** Begin SOURCE PASSAGE **
# Cavs Vs. Bucks 1/30/04 9:30 ET



## BrandinKnightFan3 (Jan 21, 2004)

This is a huge game this could slow down the stomping bucks and inch us closer to the playoff picture  

Thanks To Remy Here is the projected starting line up!








































Keyb reserves
























I predict Wags will have a big offensive game and that Diop will slam the ball back in the bucks faces!


----------



## Ben1 (May 20, 2003)

Bucks aren't an easy team to beat, they've played really well so far this season. 

With big contributions from the big men and Wagner again, Cavs can win this game.


----------



## Nevus (Jun 3, 2003)

This is a really big game for the Cavaliers. They've been playing great recently but this will be more challenging than their other recent games. Any victory over an Eastern Conference team in the playoff hunt is like two victories in one.


----------



## Mongolmike (Jun 11, 2002)

Milw is like 18-5 at home. Tough, tough game ahead for us. Milw is like Miami, but better... we've got to really attack strong on the inside where we have an advantage. Z, Booz, Diop, Battie all gotta play strong.


----------



## futuristxen (Jun 26, 2003)

This is going to be one helluva tough game. Of course it goes without saying that they need to win it. But the Bucks have been out of their minds this season.

Another thing against the Cavs is that the game is on ESPN2. Cavs don't perform well under the cameras.(at least it is ESPN2 and not TNT or ABC).


----------



## The OUTLAW (Jun 13, 2002)

> Originally posted by <b>futuristxen</b>!
** End SOURCE PASSAGE **
** Begin DATA SECTION **
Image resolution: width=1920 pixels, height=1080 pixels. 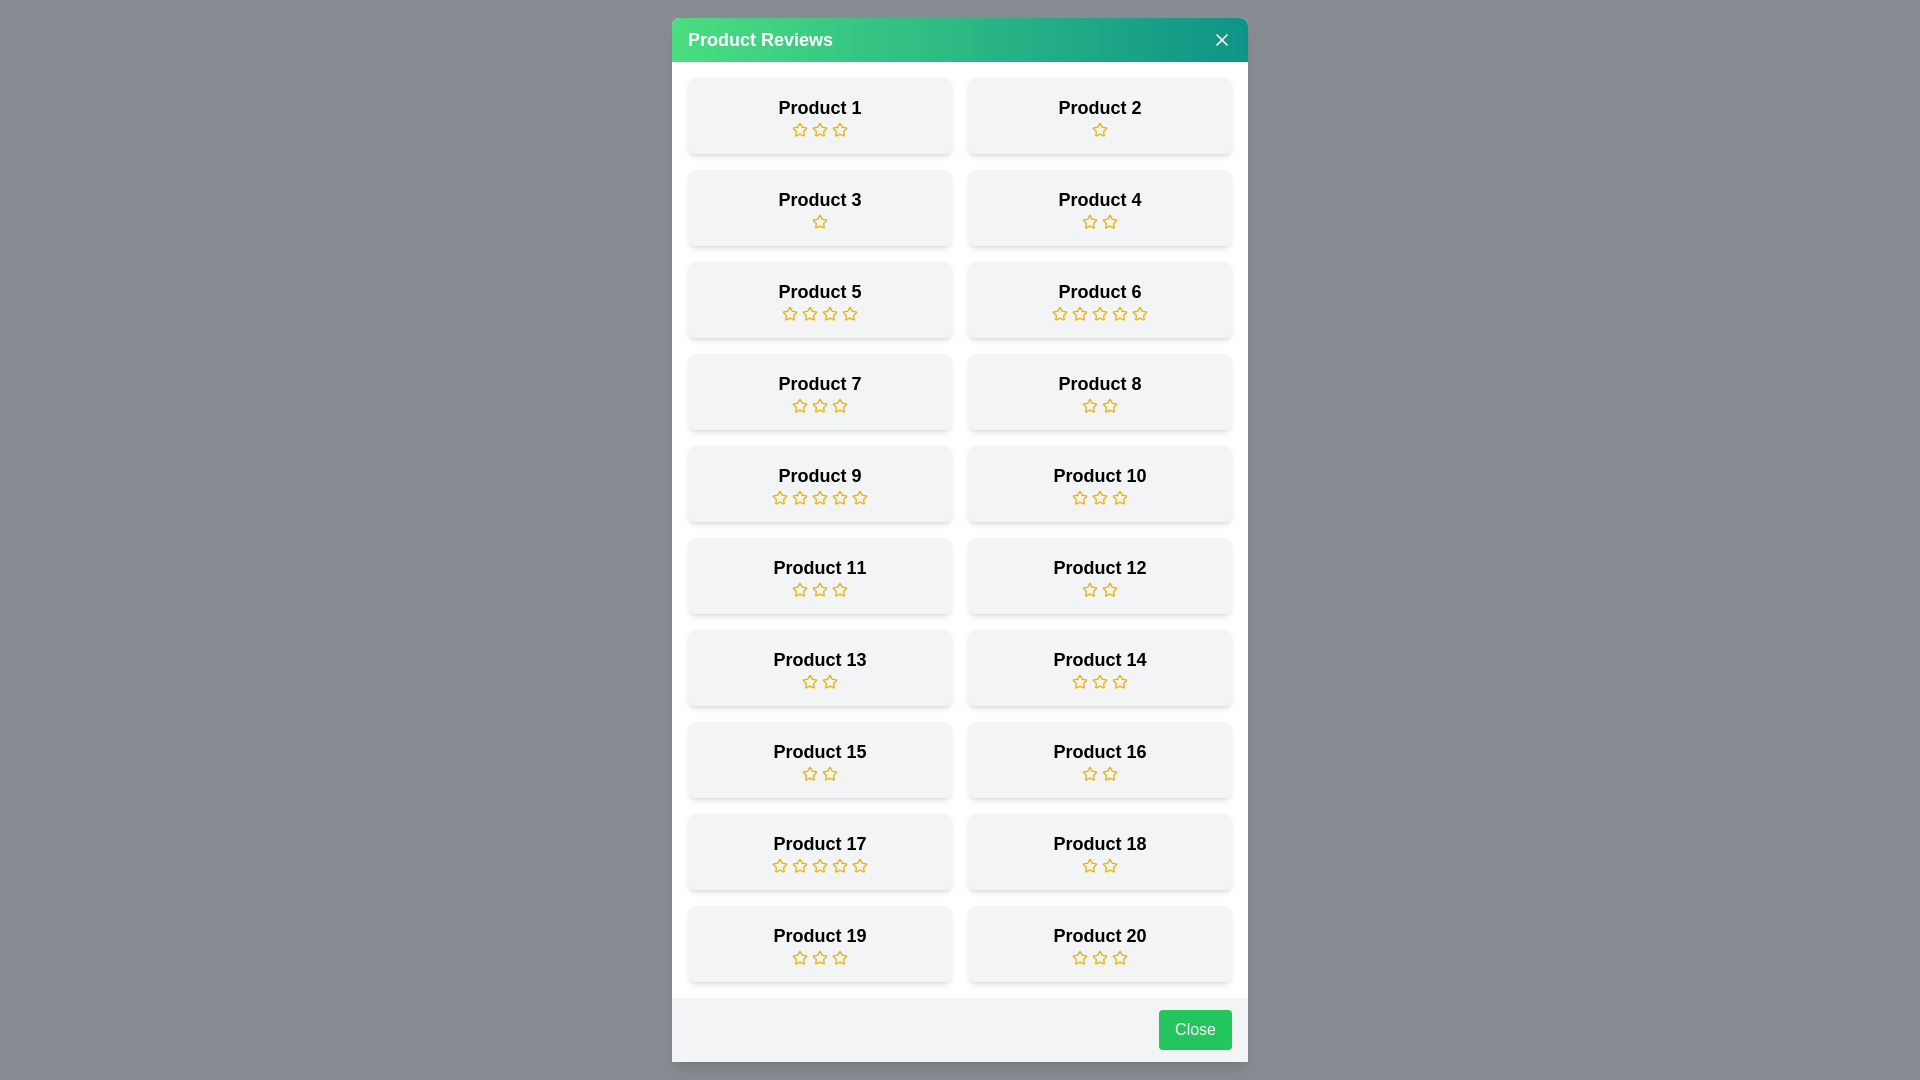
** End DATA SECTION **
- EXERCISE PROMPT
Continue the Cavs vs. Bucks forum thread from its last line.

- ANSWER TO THE PROBLEM
> 
> Another thing against the Cavs is that the game is on ESPN2. Cavs don't perform well under the cameras.(at least it is ESPN2 and not TNT or ABC).


18-5 at home versus our 4-19 on the road and of course our ESPN2 curse. This is going to be a tough game. Not to mention Gadzuric is a pretty athletic big for Z to match up with (defensively). I like the way our backcourts match up with Ford and Redd against McGinnis and James. Of course the key is to make sure we keep a hand in Redds face. And, hopefully James takes advantage of his size and ability to get into the lane against Redd. Williams should be able to match up fairly well against Mason and I think we're going to have to get Boozer into the offense pretty early to utilize his size and strength advantage against Thomas/Smith although they will be difficult for him to deal with offensively. Overall it ought to be a good tough game.


----------



## remy23 (Aug 15, 2002)

Preview

This is definitely going to be a challenge. I wonder what Silas' strategy will be for tonight. The Bucks are probably a more potent offense and if the Cavaliers want to get into a run-and-gun contest, things could get ugly fast. I'd rather see Silas make it a half court game. That way the Cavaliers can be physical, bang down low, post up smaller players and control the pace of the game. I certainly don't want to see Cleveland get in a jump shot contest with the Bucks (unless the Bucks come out stone cold).


----------



## futuristxen (Jun 26, 2003)

To win this game the Cavs have to keep turnovers low and bang. The strength over just about any team the Cavs play is their ability to be rough and physical. Got to bully the Bucks where they can.

This is a game where the Cavs need Lebron to hit the boards. I want to see Lebron adjust to his new position by getting more boards. There's no real reason he can't get 10 boards.


----------



## futuristxen (Jun 26, 2003)

Looks like the refs want to make this one difficult for the Cavs. Lebron gets fouled going to the hole...and THEY CALL THE FOUL ON HIM!?!?!

Oh well. I think Wagner is going to pick up the slack. I just hope Lebron can stay out of foul trouble in the second half.


----------



## remy23 (Aug 15, 2002)

*Halftime*

_Cavs_ - 53
Bucks - 57

High Men:

_Cavs_ - McInnis (9), James (8)
Bucks - Redd (15), Thomas (10)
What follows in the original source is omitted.